16 Mayıs 2009 Cumartesi

bekarlar gecesi

Halim, kuzenim. dışarıdan bakıldığında kibir çukurundan yeni çıkmış gibidir ama iyi çocuktur valla, gönlü zengin derler ya, öyledir, abuk sabuk konularda konuşulabilecek biridir, akşam mesela philips dvd player kumandasının ne kadar yanlış tasarlanmış olduğu üzerine yarım saat ahkam kestik karşılıklı, böyledir, klimanın açık kalmış kanadına takar, ona buna takar, gurmedir, beğeni çıtası çok yüksek şahsiyettir, esaslı çocuktur, yeminlen .

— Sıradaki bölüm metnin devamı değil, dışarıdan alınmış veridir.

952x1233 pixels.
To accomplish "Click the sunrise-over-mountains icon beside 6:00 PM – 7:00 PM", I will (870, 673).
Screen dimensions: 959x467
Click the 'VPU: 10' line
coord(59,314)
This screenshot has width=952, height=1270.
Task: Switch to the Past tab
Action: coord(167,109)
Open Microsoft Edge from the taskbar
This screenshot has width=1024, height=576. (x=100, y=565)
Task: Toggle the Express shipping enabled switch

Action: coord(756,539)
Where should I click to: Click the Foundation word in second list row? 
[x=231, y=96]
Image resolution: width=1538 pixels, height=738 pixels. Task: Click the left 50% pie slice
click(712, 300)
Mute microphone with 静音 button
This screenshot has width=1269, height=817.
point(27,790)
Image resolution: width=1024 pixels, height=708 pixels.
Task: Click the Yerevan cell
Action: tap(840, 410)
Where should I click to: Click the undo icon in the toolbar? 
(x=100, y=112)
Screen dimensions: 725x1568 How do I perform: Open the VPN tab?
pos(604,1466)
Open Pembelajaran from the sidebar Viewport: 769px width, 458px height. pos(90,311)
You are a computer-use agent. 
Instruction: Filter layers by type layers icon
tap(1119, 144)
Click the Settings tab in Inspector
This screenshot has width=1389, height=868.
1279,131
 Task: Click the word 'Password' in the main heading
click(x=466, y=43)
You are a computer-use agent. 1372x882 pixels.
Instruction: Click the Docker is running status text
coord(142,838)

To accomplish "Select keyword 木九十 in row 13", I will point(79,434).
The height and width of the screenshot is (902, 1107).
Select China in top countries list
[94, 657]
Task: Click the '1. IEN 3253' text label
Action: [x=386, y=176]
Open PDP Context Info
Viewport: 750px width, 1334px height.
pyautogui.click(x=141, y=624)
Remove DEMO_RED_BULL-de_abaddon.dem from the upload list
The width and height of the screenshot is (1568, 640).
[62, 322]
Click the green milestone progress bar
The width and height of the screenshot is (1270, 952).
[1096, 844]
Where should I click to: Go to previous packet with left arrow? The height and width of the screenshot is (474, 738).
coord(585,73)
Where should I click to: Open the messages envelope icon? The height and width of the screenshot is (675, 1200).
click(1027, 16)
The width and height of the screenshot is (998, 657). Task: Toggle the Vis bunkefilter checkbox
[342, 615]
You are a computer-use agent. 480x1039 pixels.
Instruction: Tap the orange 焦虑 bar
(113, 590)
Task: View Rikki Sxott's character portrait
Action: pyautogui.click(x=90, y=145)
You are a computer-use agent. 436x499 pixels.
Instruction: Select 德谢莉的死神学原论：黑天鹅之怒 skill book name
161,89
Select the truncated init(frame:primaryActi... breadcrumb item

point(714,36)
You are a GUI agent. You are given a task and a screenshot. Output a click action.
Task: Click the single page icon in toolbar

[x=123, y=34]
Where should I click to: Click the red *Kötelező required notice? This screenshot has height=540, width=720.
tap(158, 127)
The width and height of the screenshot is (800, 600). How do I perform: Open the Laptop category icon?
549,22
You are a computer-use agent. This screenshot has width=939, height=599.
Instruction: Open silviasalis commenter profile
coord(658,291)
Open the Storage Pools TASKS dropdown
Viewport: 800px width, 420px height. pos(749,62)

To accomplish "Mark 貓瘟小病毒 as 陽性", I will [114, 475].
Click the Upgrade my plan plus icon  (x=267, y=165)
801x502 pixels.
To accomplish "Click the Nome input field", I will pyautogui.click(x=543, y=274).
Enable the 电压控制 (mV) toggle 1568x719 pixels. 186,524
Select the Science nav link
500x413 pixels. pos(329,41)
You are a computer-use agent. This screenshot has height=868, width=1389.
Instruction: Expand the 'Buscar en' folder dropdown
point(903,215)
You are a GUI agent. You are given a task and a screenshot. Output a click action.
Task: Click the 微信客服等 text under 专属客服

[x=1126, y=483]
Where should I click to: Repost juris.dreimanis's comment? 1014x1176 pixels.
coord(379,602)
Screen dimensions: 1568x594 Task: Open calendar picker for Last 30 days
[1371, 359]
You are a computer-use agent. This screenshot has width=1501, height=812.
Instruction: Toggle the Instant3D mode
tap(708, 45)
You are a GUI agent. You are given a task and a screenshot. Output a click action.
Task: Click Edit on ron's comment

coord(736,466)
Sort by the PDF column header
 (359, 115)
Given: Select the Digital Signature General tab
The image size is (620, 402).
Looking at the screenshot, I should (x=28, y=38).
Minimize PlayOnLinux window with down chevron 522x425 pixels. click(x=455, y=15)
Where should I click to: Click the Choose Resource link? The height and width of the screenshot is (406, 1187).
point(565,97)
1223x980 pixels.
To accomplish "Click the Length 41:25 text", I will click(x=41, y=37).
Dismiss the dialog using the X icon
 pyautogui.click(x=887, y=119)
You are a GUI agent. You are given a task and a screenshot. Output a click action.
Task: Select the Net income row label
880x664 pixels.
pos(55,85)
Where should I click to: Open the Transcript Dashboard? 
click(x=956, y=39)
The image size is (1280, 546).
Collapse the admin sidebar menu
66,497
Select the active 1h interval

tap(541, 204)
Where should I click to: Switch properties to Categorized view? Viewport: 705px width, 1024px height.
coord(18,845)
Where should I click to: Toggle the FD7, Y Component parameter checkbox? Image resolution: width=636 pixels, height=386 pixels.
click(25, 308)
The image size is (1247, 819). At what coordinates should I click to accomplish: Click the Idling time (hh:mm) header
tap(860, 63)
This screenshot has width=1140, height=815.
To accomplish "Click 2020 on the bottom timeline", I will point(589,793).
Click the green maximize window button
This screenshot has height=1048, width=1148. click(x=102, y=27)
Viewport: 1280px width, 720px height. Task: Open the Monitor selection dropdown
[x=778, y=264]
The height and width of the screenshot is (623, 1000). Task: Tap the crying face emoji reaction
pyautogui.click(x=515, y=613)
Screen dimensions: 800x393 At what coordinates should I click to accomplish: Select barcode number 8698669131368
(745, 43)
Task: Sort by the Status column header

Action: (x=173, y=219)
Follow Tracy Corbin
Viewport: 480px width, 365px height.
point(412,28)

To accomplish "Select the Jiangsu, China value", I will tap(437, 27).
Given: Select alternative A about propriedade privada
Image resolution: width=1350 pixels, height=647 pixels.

sezen halim' in eşidir, akrabalıktan sıyrılıp arkadaşım olabilmiş badimdir, en şahanesinden sevgi kadınıdır, zor zamanların dert süpürücüsü gibidir, batı' nın annesidir. keyifli, zıp zıp, hop hoptur, neşesi vücudunu aşar, kek perisidir, tenis müptelasıdır, kendi boyundan büyük tenis çantası vardır ki, onu sırtına taktığında sezen bir anda yürüyen bir çanta olur, iyi ki ama iyi ki yanımdadır.

biz bu apartmana taşındıktan sonra denk geldi işte, şans oldu, kısmetmiş diyelim, üst katımıza taşındılar. anahtarlarımızı da paylaşınca ev bizim için dubleks bir eve dönüştü. bir ordayız bir burda, çay demleyip uzun süren mutfak sohbetleri yapıyoruz, saat 21.30 sularında minik prens batı'nın uyku saati geldiğinde yukarı çıkıyoruz, elimizde çaydanlık, kek, pasta artık ne varsa işte..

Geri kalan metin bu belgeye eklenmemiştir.